Is Complexity an Illusion?

2404.07227

Published 4/30/2024 by Michael Timothy Bennett

❗

Abstract

Simplicity is held by many to be the key to general intelligence. Simpler models tend to generalise, identifying the cause or generator of data with greater sample efficiency. The implications of the correlation between simplicity and generalisation extend far beyond computer science, addressing questions of physics and even biology. Yet simplicity is a property of form, while generalisation is of function. In interactive settings, any correlation between the two depends on interpretation. In theory there could be no correlation and yet in practice, there is. Previous theoretical work showed generalisation to be a consequence of weak constraints on implied by function, not form. Experiments demonstrated choosing weak constraints over simple forms yielded a 110-500% improvement in generalisation rate.
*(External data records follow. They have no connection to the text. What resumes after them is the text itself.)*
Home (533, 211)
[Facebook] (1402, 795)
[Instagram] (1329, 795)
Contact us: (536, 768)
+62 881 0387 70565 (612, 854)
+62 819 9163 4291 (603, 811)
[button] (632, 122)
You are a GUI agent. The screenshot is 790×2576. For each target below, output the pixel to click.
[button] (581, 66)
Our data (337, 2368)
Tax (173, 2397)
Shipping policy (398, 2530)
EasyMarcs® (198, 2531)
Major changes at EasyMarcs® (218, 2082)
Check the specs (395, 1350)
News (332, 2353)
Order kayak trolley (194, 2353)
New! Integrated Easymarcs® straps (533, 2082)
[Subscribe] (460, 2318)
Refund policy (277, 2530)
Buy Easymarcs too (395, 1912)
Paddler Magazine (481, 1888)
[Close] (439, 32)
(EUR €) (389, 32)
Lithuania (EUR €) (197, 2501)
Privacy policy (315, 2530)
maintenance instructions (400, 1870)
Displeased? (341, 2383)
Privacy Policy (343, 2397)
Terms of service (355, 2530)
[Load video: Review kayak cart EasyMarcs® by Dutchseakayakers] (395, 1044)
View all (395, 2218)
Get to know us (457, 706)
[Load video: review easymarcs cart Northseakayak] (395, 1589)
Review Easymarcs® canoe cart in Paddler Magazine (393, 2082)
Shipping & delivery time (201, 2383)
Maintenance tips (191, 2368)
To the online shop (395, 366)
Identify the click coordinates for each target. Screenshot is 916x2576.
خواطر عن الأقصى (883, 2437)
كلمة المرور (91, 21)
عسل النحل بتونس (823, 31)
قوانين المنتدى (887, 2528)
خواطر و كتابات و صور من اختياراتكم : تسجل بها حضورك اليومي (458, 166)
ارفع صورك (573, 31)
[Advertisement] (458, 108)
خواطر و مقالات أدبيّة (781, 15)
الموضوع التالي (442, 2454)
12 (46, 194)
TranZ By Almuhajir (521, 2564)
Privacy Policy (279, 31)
Here we show that all constraints can take equally simple forms, regardless of weakness. However if forms are spatially extended, then function is represented using a finite subset of forms. If function is represented using a finite subset of forms, then we can force a correlation between simplicity and generalisation by making weak constraints take simple forms. If function determined by a goal directed process (e.g. natural selection), then efficiency demands weak constraints take simple forms. Complexity has no causal influence on generalisation, but appears to due to confounding.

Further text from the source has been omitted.